◆ EXERCISE DETAILS: In full and without alteration, reproduce every record.

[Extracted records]

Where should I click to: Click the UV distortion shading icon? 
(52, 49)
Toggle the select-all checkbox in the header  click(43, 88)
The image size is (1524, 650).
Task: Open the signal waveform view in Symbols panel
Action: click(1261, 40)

◆ YOUR RESPONSE:
Where should I click to: Click the UV distortion shading icon? 
(52, 49)
Toggle the select-all checkbox in the header  click(43, 88)
The image size is (1524, 650).
Task: Open the signal waveform view in Symbols panel
Action: click(1261, 40)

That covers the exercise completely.